* START SUPPLIED DATA *

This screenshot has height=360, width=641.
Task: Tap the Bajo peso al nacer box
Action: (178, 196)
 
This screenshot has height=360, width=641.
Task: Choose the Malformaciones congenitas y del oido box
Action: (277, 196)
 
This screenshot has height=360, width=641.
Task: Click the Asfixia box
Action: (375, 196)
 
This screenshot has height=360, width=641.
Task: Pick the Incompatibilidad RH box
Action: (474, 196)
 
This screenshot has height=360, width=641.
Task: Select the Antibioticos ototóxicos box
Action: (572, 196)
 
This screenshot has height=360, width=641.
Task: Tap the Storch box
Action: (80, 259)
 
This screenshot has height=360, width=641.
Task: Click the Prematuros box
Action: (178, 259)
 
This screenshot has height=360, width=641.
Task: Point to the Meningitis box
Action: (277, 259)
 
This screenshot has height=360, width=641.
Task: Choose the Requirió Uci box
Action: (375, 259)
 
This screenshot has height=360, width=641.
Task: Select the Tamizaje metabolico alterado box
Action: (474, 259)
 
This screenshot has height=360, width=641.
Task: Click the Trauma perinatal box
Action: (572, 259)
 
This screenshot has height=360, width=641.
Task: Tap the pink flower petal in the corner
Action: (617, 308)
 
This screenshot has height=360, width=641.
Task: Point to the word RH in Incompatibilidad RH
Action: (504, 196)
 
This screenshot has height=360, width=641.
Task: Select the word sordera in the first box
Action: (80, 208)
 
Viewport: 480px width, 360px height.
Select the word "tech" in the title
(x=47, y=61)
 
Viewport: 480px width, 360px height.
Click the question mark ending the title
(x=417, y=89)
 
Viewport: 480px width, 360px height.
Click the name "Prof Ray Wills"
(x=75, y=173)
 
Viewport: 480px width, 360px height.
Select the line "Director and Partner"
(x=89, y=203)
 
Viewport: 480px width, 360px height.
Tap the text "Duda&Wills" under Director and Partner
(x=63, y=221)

* END SUPPLIED DATA *

INSTRUCTIONS TO FOLLOW | Rewrite all of the entries above, changing each "box" to "checkbox" and leaving everything else unchanged.

TASK RESPONSE |
This screenshot has height=360, width=641.
Task: Tap the Bajo peso al nacer checkbox
Action: (178, 196)
 
This screenshot has height=360, width=641.
Task: Choose the Malformaciones congenitas y del oido checkbox
Action: (277, 196)
 
This screenshot has height=360, width=641.
Task: Click the Asfixia checkbox
Action: (375, 196)
 
This screenshot has height=360, width=641.
Task: Pick the Incompatibilidad RH checkbox
Action: (474, 196)
 
This screenshot has height=360, width=641.
Task: Select the Antibioticos ototóxicos checkbox
Action: (572, 196)
 
This screenshot has height=360, width=641.
Task: Tap the Storch checkbox
Action: (80, 259)
 
This screenshot has height=360, width=641.
Task: Click the Prematuros checkbox
Action: (178, 259)
 
This screenshot has height=360, width=641.
Task: Point to the Meningitis checkbox
Action: (277, 259)
 
This screenshot has height=360, width=641.
Task: Choose the Requirió Uci checkbox
Action: (375, 259)
 
This screenshot has height=360, width=641.
Task: Select the Tamizaje metabolico alterado checkbox
Action: (474, 259)
 
This screenshot has height=360, width=641.
Task: Click the Trauma perinatal checkbox
Action: (572, 259)
 
This screenshot has height=360, width=641.
Task: Tap the pink flower petal in the corner
Action: (617, 308)
 
This screenshot has height=360, width=641.
Task: Point to the word RH in Incompatibilidad RH
Action: (504, 196)
 
This screenshot has height=360, width=641.
Task: Select the word sordera in the first checkbox
Action: (80, 208)
 
Viewport: 480px width, 360px height.
Select the word "tech" in the title
(x=47, y=61)
 
Viewport: 480px width, 360px height.
Click the question mark ending the title
(x=417, y=89)
 
Viewport: 480px width, 360px height.
Click the name "Prof Ray Wills"
(x=75, y=173)
 
Viewport: 480px width, 360px height.
Select the line "Director and Partner"
(x=89, y=203)
 
Viewport: 480px width, 360px height.
Tap the text "Duda&Wills" under Director and Partner
(x=63, y=221)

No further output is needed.